* Task brief
Copy out the text below about the French presidential election word for word, from start to finish.

-- Text segment follows --

The presidential election leaves the tableau of a bitterly divided country, in
which the chasm between urban centres and small-town, peripheral districts has
only widened. Le Pen took just 5% of the first-round vote in the French capital;
Macron did just as poorly in some rural areas. Between them, the two finalists
won less than half the youth vote.

Rising abstention and increasingly violent protests have heightened scrutiny of
a system that invests immense power and attention on the figure of the
president. Designed to legitimise those sweeping powers by ensuring the
president wins at least 50% of the popular vote, France’s two-round electoral
system increasingly has the opposite effect, forcing voters into “tactical”
choices and fuelling resentment.

As he campaigned ahead of the run-off, Macron disputed the fact that a
“republican front” of anti-Le Pen voters was crucial to his landslide win in
2017, implying that voters had chosen him and his project. He set aside his
hubris on Sunday night, acknowledging that voters had indeed rallied behind him
in order to hold off the far right.

“We will have to be benevolent and respectful because our country is riddled
with so many doubts, so many divisions,” he said at the foot of the Eiffel
Tower, addressing voters who backed his adversary. “The anger and disagreements
that drove them to back [the far right] must be answered. It will be my
responsibility and that of the people who govern with me.”

-- Text segment concluded --
-- Listed records follows --

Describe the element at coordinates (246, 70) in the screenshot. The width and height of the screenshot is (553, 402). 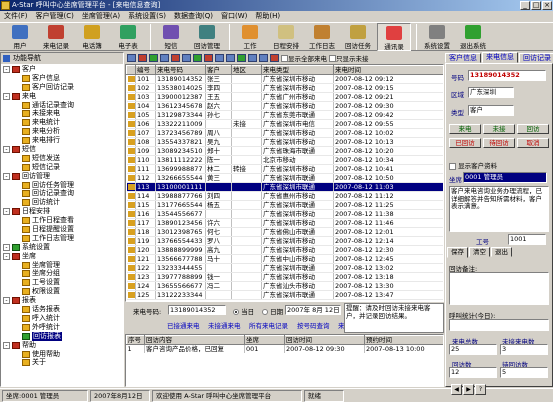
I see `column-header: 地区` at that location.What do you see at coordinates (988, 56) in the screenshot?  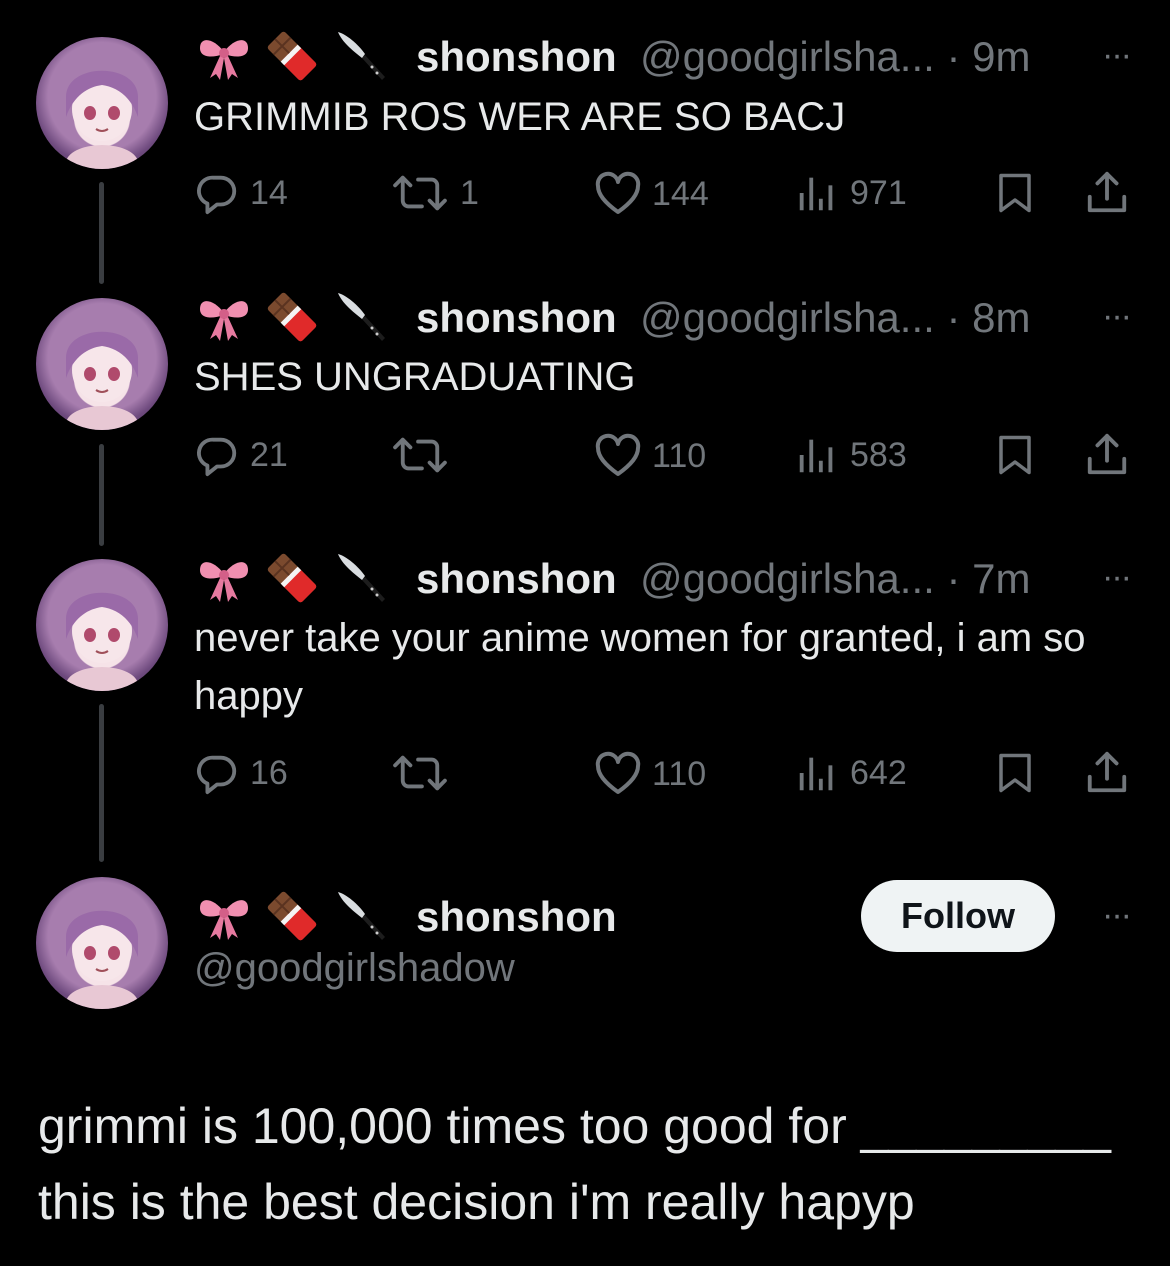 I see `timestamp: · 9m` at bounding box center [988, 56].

-- Listed records concluded --
-- Listed records follows --

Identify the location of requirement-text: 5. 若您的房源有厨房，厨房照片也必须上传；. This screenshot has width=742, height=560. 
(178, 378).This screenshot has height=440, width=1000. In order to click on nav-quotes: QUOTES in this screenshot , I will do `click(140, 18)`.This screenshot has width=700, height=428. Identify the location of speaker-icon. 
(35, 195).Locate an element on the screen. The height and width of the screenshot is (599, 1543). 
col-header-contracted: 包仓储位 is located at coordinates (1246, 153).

-- Listed records concluded --

* Task answer
The presidential election leaves the tableau of a bitterly divided country, in
which the chasm between urban centres and small-town, peripheral districts has
only widened. Le Pen took just 5% of the first-round vote in the French capital;
Macron did just as poorly in some rural areas. Between them, the two finalists
won less than half the youth vote.

Rising abstention and increasingly violent protests have heightened scrutiny of
a system that invests immense power and attention on the figure of the
president. Designed to legitimise those sweeping powers by ensuring the
president wins at least 50% of the popular vote, France’s two-round electoral
system increasingly has the opposite effect, forcing voters into “tactical”
choices and fuelling resentment.

As he campaigned ahead of the run-off, Macron disputed the fact that a
“republican front” of anti-Le Pen voters was crucial to his landslide win in
2017, implying that voters had chosen him and his project. He set aside his
hubris on Sunday night, acknowledging that voters had indeed rallied behind him
in order to hold off the far right.

“We will have to be benevolent and respectful because our country is riddled
with so many doubts, so many divisions,” he said at the foot of the Eiffel
Tower, addressing voters who backed his adversary. “The anger and disagreements
that drove them to back [the far right] must be answered. It will be my
responsibility and that of the people who govern with me.”